By Barani Krishnan
NEW YORK (Reuters) - Oil prices jumped on Friday, heading for their first positive week in three, as the dollar fell on interest-rate uncertainty, lifting demand for dollar-denominated commodities from holders of other currencies.
Benchmark Brent oil was up more than 1 percent, while U.S. crude jumped more than 4 percent in New York morning trade, shrugging off weakness from the European session.
Traders said U.S. crude was showing more momentum ahead of the expiration of its front-month contract.
Oil could gain further in the afternoon if U.S. oil rig count data from private firm Baker Hughes at 1 p.m. EDT (1700 GMT) shows another sharp decline, which may point to lower production in the future. A smaller-than-expected count could undercut Friday's rally.
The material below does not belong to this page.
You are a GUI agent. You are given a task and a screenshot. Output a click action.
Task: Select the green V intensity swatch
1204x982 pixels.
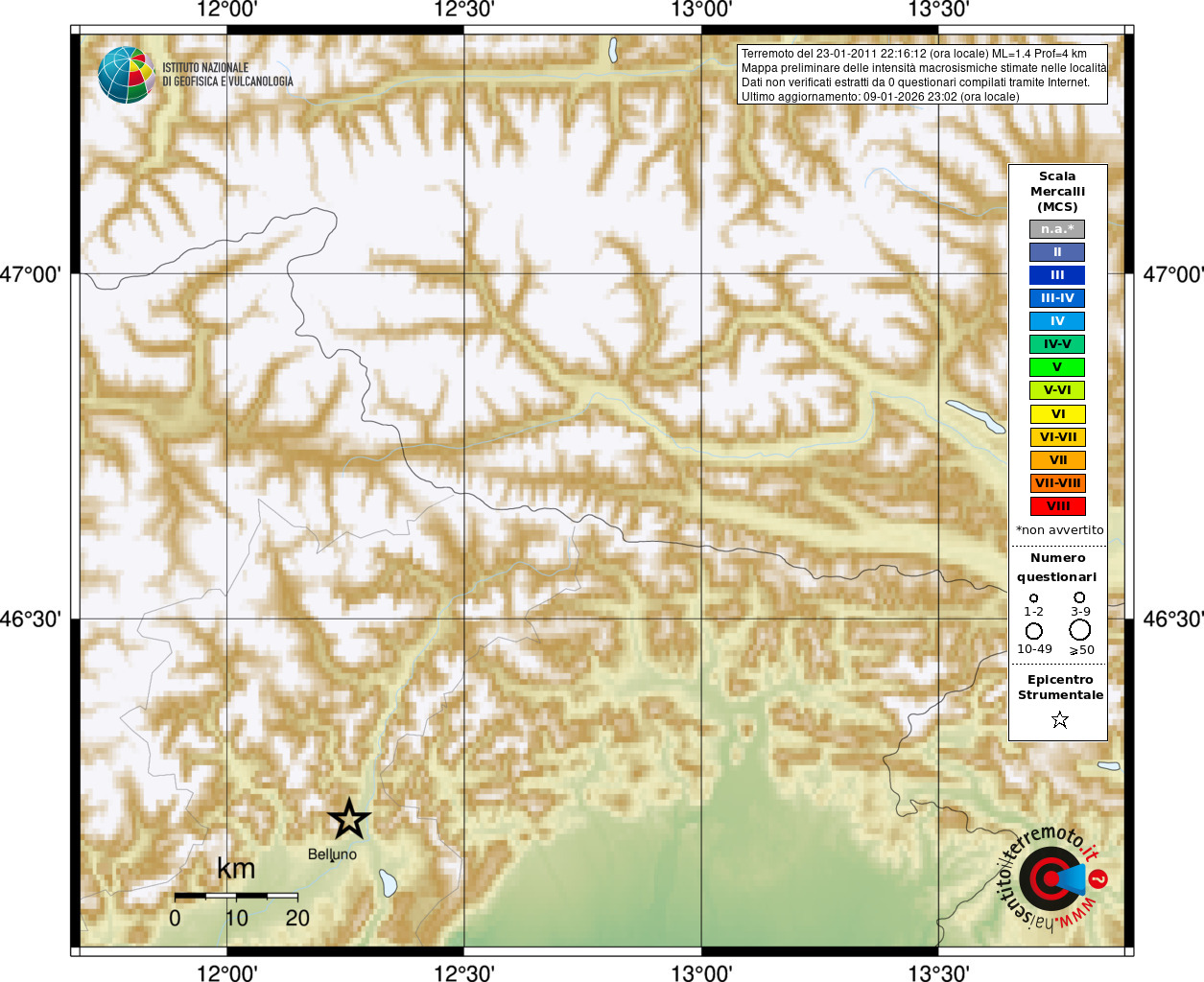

"The Baker Hughes numbers could certainly be pivotal to afternoon trade, but for now, all eyes are on the dollar and the euro, keeping with the stronger relationship between oil and currencies the past few days," said Joseph Posillico, senior vice president of energy futures at Jefferies in New York.
The dollar was lower on Friday on expectations, spurred by a Federal Reserve statement on Wednesday, that U.S. interest rates will rise more slowly than expected.
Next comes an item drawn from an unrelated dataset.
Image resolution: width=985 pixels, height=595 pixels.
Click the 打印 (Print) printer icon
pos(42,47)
The euro rose against the dollar after the leaders of Greece and Germany struck a conciliatory note over efforts to keep Greece in the euro zone.
Brent's front-month May contract was up 70 cents at $55.13 a barrel at 11:22 a.m. EDT (1522 GMT), after a session low of $53.55. The contract is set for a 1 percent gain on the week after two weeks of declines.
U.S. crude's expiring front-month, April, rose $2.04 to a session high of $46 a barrel. The spread between April and nearby May, which will become the front-month for U.S. crude from Monday, was at just over $1 a barrel, indicating further gains for April before Friday's settlement.
Brent's spread with U.S. crude, one of the biggest volume trades in oil, was at around $8 a barrel, though technical analysts said it could blow out to above $30 over time.
Aside from the dollar and the oil rig count, traders were also watching intensive efforts by world powers to clinch a nuclear deal with Iran. Tehran plans to raise its oil exports, now curtailed by sanctions related to its nuclear program, once it strikes a deal.